Under Rwandan law, foreign firms should receive equal treatment regarding taxes and equal access to licenses, approvals, and procurement. Foreign firms should receive value added tax (VAT) rebates within 15 days of receipt by the RRA, but firms complained the process for reimbursement can take months and occasionally years. Refunds can be further delayed pending the results of RRA audits. A few investors cited punitive retroactive fines arising from indefinite audits which took years to complete. RRA aggressively enforces tax requirements and imposes penalties for errors – deliberate or not – in tax payments. Investors added lack of coordination among ministries, agencies, and local government authorities (for example, district-level officials) led to inconsistencies in implementation of promised incentives. Others pointed to a lack of clarity on who the regulating entity is on certain matters.
Limits on Foreign Control and Right to Private Ownership and Establishment
Rwanda has neither statutory limits on foreign ownership or control nor any official economic or industrial strategy that discriminates against foreign investors. Local and foreign investors have the right to own and establish business enterprises in all forms of remunerative activity.

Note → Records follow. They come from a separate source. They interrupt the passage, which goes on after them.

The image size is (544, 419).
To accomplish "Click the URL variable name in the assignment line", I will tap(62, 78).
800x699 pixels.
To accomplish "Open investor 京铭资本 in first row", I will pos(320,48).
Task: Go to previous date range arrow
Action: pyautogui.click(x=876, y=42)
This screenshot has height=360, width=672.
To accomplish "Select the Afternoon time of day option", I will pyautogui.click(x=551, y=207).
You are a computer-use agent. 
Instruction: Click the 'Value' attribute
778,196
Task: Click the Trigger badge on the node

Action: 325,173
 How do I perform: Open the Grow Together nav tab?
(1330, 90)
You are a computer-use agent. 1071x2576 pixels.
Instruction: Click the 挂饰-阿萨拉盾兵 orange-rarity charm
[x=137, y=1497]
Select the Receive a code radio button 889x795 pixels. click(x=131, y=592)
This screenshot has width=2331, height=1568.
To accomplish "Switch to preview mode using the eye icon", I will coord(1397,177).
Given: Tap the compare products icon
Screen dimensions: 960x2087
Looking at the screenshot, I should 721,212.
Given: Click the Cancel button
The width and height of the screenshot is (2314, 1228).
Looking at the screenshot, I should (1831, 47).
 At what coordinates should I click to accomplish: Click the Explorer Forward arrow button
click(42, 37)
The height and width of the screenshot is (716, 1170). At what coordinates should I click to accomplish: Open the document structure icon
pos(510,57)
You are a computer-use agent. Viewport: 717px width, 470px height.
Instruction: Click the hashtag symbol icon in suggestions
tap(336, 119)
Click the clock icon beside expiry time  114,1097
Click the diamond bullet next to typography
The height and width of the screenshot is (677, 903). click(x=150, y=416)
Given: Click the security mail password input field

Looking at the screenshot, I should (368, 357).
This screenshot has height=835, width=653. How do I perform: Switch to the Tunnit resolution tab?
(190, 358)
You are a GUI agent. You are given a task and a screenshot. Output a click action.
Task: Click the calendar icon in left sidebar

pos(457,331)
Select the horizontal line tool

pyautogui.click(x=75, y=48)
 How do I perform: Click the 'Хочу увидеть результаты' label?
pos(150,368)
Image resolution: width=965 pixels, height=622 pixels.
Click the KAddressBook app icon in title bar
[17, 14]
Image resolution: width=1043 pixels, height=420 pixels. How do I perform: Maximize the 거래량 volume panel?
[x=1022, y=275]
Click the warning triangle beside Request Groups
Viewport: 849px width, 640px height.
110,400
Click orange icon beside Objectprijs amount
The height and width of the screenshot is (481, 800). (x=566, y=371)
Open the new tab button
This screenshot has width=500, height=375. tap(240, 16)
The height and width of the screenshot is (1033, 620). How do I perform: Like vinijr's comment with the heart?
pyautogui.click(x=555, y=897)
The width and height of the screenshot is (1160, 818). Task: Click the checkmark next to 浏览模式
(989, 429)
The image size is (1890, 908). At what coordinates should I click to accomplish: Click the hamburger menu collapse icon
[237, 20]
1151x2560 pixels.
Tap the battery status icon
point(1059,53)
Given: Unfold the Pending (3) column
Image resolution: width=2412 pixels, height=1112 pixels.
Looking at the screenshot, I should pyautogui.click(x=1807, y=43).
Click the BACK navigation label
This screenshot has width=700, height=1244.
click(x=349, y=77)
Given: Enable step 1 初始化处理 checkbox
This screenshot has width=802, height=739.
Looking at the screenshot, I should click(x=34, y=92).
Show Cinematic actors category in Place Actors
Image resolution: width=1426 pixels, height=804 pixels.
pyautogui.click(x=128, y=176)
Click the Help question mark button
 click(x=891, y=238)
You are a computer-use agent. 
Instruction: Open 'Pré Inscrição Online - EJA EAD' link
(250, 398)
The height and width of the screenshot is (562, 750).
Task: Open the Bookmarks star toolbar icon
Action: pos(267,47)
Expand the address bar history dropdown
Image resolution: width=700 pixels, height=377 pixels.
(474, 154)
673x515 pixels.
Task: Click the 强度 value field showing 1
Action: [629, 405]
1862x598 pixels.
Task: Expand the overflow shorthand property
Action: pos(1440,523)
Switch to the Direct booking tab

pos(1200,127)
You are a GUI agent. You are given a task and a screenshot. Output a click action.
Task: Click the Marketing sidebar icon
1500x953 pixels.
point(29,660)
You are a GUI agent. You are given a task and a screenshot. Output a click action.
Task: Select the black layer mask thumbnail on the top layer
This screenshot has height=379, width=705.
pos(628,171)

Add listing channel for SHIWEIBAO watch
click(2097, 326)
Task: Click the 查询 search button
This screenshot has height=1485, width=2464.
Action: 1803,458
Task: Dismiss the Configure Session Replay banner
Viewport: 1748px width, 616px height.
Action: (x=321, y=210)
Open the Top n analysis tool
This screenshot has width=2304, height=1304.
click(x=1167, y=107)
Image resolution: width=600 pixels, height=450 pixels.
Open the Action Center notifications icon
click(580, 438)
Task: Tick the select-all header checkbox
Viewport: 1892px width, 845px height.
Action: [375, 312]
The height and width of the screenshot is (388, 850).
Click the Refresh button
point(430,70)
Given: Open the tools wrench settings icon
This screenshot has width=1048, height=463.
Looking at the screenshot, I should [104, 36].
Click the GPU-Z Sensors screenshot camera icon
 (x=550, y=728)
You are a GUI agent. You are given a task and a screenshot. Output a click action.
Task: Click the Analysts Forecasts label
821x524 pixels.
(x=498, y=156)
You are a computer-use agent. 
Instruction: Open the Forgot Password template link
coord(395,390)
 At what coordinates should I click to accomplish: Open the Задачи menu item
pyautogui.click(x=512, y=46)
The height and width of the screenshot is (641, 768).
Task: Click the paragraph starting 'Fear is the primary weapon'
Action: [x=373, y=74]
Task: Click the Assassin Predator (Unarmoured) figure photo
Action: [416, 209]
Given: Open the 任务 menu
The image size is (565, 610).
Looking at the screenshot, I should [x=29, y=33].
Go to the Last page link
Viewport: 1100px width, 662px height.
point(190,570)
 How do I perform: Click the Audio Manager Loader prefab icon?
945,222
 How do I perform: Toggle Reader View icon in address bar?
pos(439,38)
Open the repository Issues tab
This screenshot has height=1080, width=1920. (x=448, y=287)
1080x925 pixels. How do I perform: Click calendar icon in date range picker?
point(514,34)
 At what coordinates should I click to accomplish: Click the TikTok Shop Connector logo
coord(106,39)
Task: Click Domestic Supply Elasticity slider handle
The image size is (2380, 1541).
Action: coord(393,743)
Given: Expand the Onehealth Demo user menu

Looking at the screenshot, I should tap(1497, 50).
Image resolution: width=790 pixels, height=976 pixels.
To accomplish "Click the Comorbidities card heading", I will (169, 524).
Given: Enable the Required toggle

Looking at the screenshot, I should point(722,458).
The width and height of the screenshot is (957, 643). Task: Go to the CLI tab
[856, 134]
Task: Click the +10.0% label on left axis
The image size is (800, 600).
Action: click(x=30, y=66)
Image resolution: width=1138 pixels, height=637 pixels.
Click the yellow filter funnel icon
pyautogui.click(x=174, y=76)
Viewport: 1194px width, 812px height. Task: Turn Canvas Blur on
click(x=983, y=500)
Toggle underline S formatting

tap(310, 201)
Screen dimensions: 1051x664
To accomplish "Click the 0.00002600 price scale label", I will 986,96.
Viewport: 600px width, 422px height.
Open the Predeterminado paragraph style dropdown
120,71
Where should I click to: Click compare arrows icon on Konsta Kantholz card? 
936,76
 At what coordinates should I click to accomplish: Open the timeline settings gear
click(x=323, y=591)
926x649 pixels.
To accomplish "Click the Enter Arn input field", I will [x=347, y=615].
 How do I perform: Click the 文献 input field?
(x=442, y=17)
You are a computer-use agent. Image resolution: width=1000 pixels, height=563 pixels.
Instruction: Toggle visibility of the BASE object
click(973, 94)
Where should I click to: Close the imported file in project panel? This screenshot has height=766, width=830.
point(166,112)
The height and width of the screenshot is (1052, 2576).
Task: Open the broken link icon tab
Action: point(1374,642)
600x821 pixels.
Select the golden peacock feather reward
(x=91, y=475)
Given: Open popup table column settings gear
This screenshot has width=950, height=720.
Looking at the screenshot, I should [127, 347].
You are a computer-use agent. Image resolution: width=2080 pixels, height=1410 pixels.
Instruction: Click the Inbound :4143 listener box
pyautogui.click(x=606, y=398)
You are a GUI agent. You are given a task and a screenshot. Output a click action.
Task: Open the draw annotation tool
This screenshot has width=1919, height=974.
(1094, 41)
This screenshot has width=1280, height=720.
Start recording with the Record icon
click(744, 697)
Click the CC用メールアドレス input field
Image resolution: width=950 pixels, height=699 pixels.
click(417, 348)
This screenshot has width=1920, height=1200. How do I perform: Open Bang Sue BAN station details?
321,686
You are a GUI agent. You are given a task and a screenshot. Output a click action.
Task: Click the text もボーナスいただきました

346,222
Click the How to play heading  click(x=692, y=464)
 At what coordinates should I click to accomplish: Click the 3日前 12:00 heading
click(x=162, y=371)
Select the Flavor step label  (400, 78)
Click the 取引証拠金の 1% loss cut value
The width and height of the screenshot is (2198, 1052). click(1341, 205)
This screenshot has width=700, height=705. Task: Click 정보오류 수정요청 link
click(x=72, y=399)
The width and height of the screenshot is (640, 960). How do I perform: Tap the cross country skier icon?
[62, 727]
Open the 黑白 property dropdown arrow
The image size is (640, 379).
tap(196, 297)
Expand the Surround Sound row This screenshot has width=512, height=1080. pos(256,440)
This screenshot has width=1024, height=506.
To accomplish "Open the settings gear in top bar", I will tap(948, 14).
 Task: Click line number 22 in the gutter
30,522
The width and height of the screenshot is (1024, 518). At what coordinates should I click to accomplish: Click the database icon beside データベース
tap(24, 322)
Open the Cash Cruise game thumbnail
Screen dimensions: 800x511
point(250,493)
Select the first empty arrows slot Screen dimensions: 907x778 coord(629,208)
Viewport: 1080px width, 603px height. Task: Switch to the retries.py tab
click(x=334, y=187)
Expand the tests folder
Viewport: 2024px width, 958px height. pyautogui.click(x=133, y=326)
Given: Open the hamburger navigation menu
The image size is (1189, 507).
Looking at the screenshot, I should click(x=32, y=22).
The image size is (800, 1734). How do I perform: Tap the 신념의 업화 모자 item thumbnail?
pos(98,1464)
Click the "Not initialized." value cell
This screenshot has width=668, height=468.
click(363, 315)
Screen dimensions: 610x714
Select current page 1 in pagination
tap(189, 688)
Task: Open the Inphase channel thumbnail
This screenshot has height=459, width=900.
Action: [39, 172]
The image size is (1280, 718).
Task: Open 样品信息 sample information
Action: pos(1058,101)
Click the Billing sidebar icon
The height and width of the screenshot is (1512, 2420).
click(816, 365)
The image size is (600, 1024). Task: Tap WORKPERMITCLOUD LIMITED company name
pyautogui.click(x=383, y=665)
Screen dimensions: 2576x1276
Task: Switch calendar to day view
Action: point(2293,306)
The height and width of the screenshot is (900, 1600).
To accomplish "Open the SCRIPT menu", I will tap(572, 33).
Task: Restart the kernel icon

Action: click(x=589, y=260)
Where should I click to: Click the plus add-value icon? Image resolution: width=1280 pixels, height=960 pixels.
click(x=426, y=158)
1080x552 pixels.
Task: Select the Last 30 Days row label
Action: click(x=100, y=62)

Foreign nationals may hold shares in locally incorporated companies. The GOR has gradually continued to privatize state holdings, though the government (including the military) and ruling party continue to play a dominant role in Rwanda’s private sector. Under the 2021 land law, foreign investors can acquire real estate subject to a general limit on land ownership. Some foreign investors expressed fear implementation of the land law would pose new barriers to investment or place existing investments at risk due to the law’s requirements for foreign investors to acquire investment certificates.
The land law may prevent investors from developing already acquired land aligned with their initial plans. Several investors mentioned their properties were rezoned without prior consultation, causing significant losses and delays while they went through the rezoning process. Freehold is granted only to Rwandan citizens for properties of no more than two hectares but may also be granted to foreigners for properties in designated Special Economic Zones or through a Presidential Order for exceptional circumstances of strategic national interests. Long-term leases (emphyteutic leases) in residential and commercial areas are available to both citizens and foreigners acquiring land through private means. These leases typically last 99 years and are renewable. Foreign investors can also acquire land through concessional agreements to use government private land. Such agreements cannot exceed 99 years but can be renewed.
Other Investment Policy Reviews
In February 2019, The World Trade Organization (WTO) published a Trade Policy Review for the East African Community (EAC) covering Burundi, Kenya, Rwanda, Tanzania, and Uganda, along with an annex specific to Rwanda.